▶ What you are asked to do:
Search the records for the line with "Choose Random draw option". Output that line and each line after it, exactly, and stop at the end; omit pictures.

Data provided START

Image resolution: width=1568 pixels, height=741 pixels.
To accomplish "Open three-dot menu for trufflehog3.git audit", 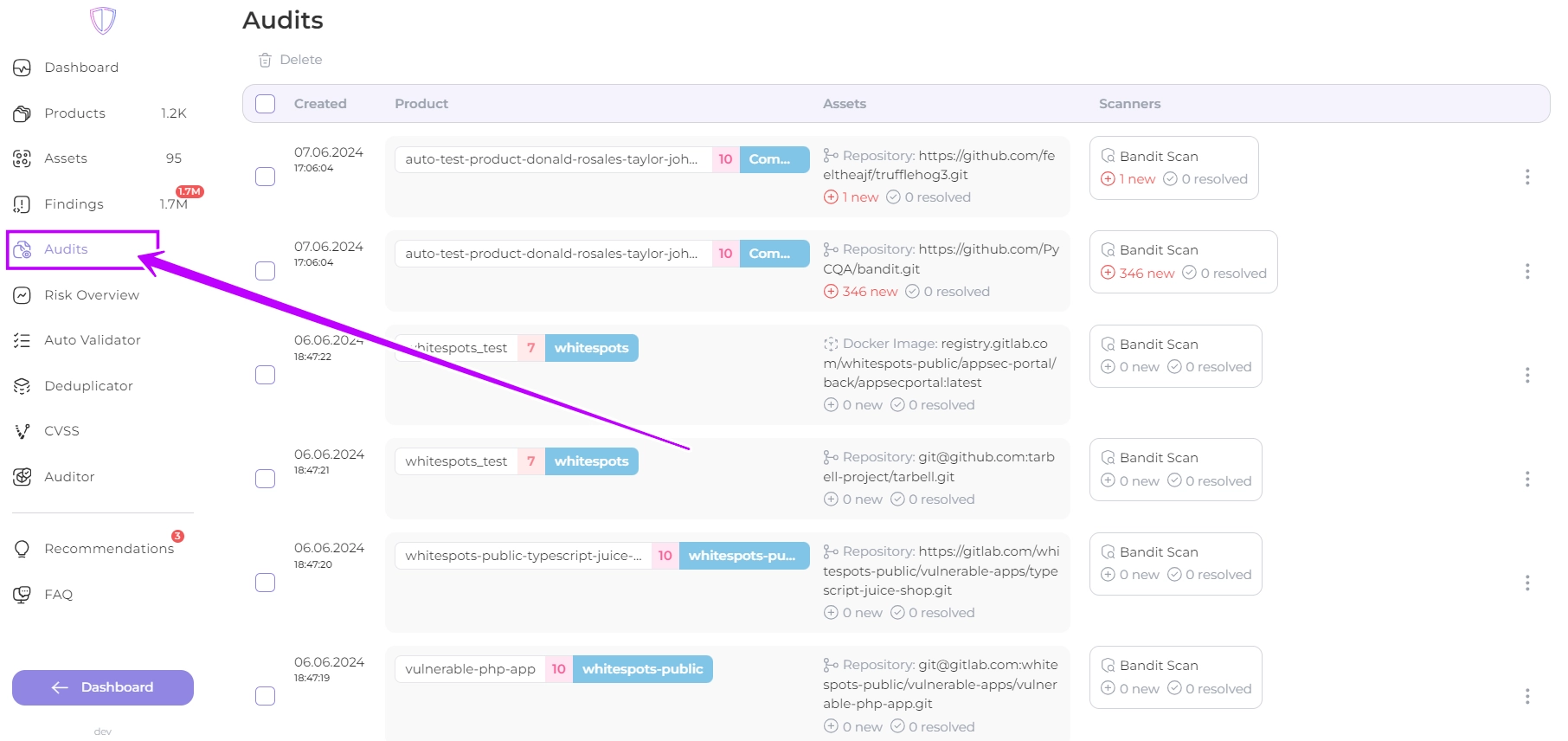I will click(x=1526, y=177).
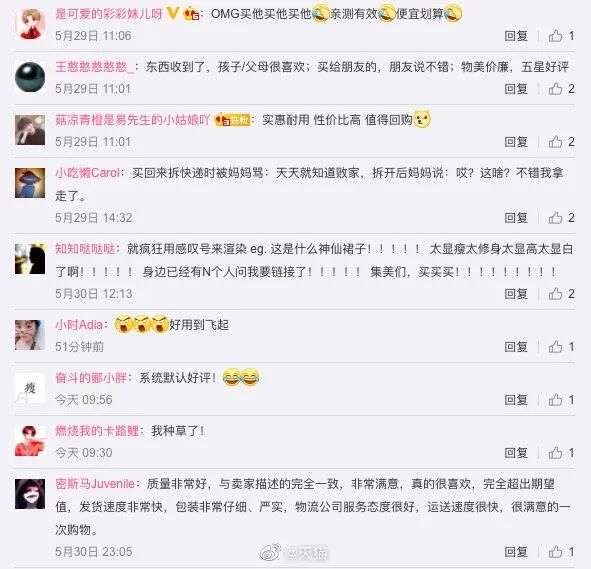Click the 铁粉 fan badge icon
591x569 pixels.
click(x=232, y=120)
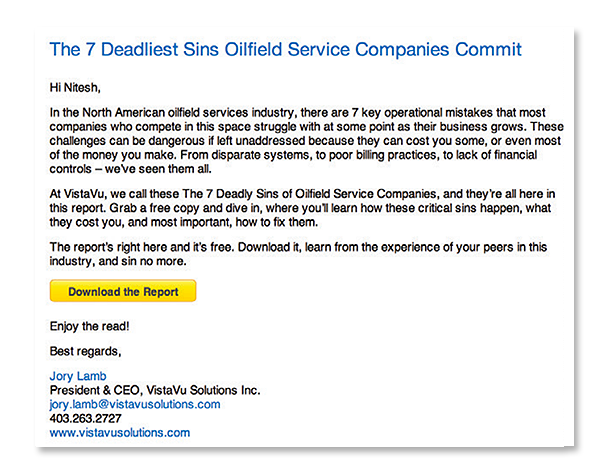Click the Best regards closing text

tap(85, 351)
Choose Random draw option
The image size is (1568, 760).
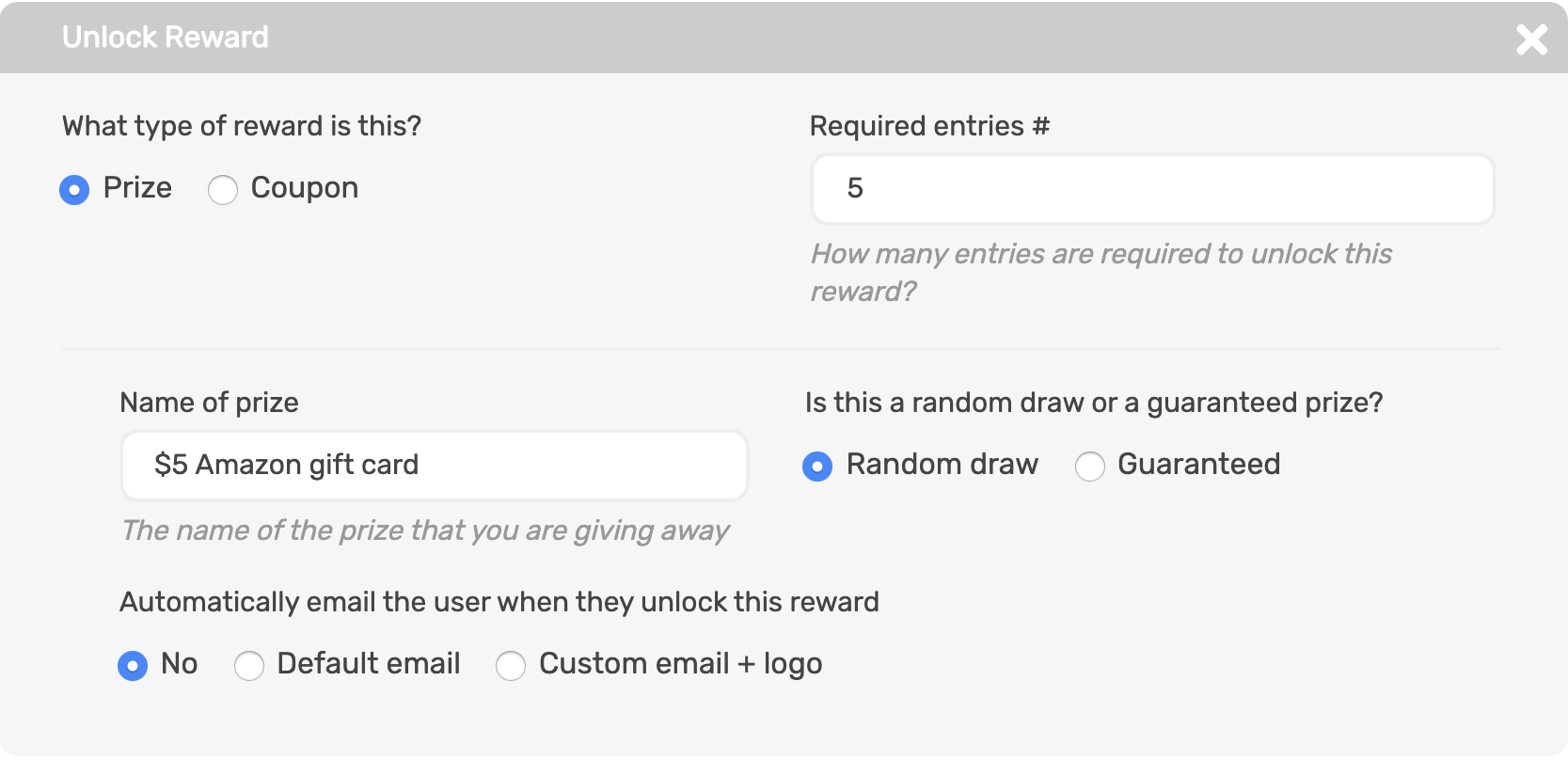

Data provided END

▶ The answer:
Choose Random draw option
The image size is (1568, 760).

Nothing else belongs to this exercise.